▸ AUSGANGSTEXT:
###

Oft wurde für ein neues Fest im Kirchenjahr nicht von Anfang an auch ein neues Messformular mit allen Gebeten erstellt, sondern man nahm ein vorhandenes Formular, das die jeweilige Ortskirche für angemessen und geeignet hielt. Das war auch in diesem Fall so. Im Missale Romanum des 14. Jahrhunderts wurde einfach das Formular vom 25. März, dem Fest der Verkündigung des Herrn, wiederholt. Im Tagesgebet der Messe betete die Kirche:

Gott, du wolltest, dass dein Wort durch die Verkündigung des Engels menschliche Natur annahm aus der Jungfrau Maria annahm, von der wir wirklich glauben, dass sie die Gottesgebärerin ist.

 Obwohl das Fest den Titel „Empfängnis der seligen Jungfrau“ trug, unterstreicht das Gebet den Glauben, dass Maria Gottesgebärerin ist. Diese Oration, die gegen Ende des ersten Jahrtausends weit verbreitet war, stützt sich auf die vom Konzil von Ephesus bestätigte Lehre von Maria als Gottesgebärerin. Nach dem Trienter Konzil schrieb das Römische Messbuch von 1570 für das Fest der Empfängnis Mariens das Formular des Festes Mariä Heimsuchung vor, das heute am 31. Mai (damals am 2. Juli) gefeiert wird.

Im Tagesgebet wird die Geburt Marias erwähnt:

Gott, gib deinen Dienern himmlische Gnade, damit denen, für die die Geburt der seligen Jungfrau der Beginn des Heiles ist, das Fest ihrer Heimsuchung einen Zuwachs an Frieden schenkt.

###

▸ GEZEIGTE DATEN:
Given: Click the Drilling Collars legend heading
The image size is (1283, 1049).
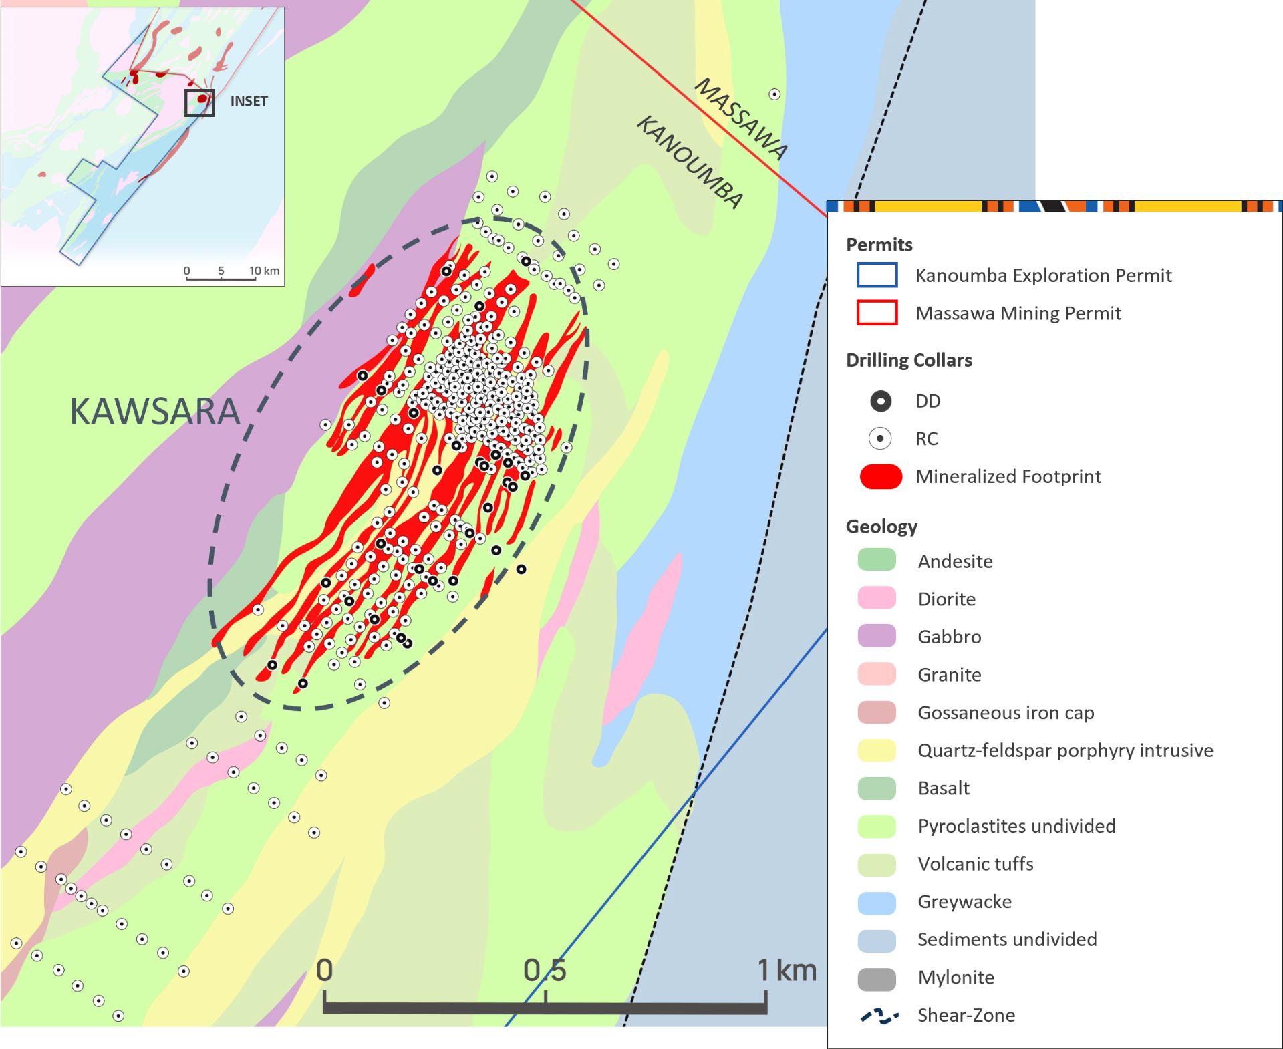Looking at the screenshot, I should tap(908, 361).
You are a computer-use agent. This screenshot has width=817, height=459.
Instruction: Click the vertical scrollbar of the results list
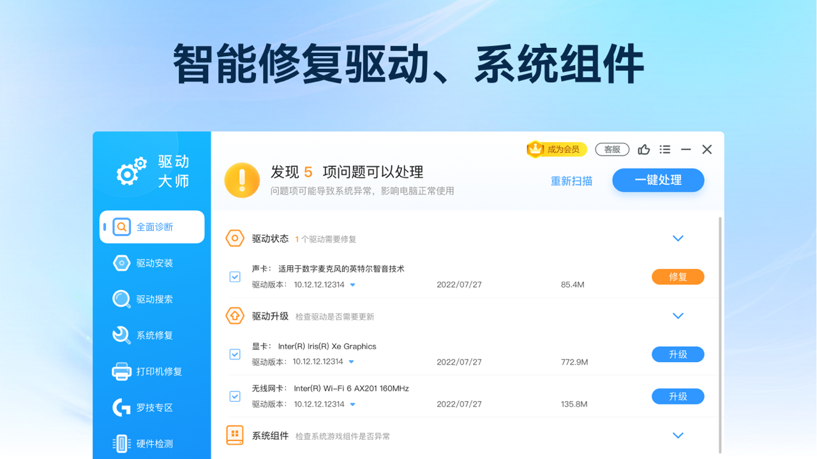tap(721, 332)
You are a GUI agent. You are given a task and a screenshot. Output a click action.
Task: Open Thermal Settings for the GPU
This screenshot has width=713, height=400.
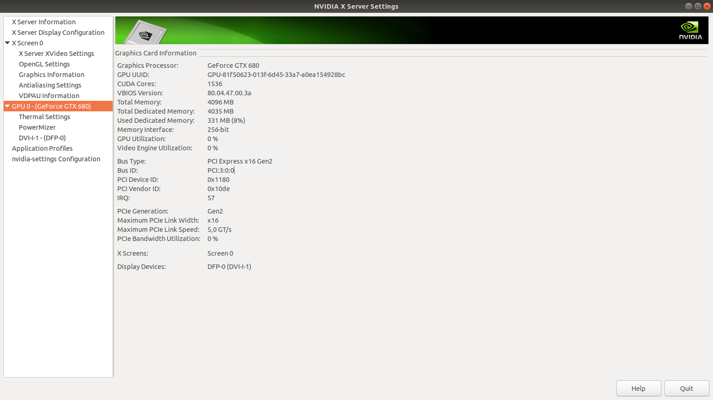[44, 116]
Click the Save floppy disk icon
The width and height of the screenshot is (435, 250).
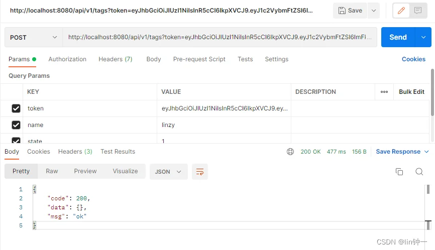click(342, 11)
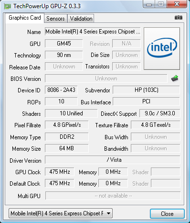Click the Subvendor field HP (103C)
Image resolution: width=190 pixels, height=223 pixels.
point(146,90)
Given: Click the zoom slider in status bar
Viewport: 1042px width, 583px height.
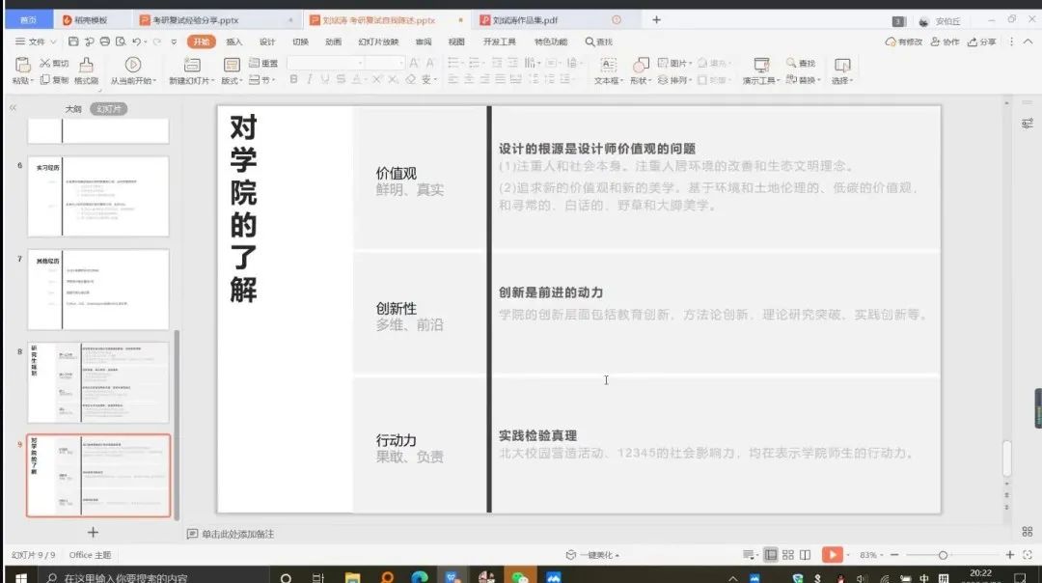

###

▸ AUFGABEN:
[1] Welches Formular schrieb das Römische Messbuch von 1570 laut Ausgangstext für das Fest der Empfängnis Mariens vor?
[2] Schreiben Sie aus dem Ausgangstext den Abschnitt von „Gott, du wolltest, dass“ bis einschließlich „Juli) gefeiert wird.“ wortgetreu ab.

▸ LÖSUNGEN:
[1] Das Formular des Festes Mariä Heimsuchung.

[2]
Gott, du wolltest, dass dein Wort durch die Verkündigung des Engels menschliche Natur annahm aus der Jungfrau Maria annahm, von der wir wirklich glauben, dass sie die Gottesgebärerin ist.

 Obwohl das Fest den Titel „Empfängnis der seligen Jungfrau“ trug, unterstreicht das Gebet den Glauben, dass Maria Gottesgebärerin ist. Diese Oration, die gegen Ende des ersten Jahrtausends weit verbreitet war, stützt sich auf die vom Konzil von Ephesus bestätigte Lehre von Maria als Gottesgebärerin. Nach dem Trienter Konzil schrieb das Römische Messbuch von 1570 für das Fest der Empfängnis Mariens das Formular des Festes Mariä Heimsuchung vor, das heute am 31. Mai (damals am 2. Juli) gefeiert wird.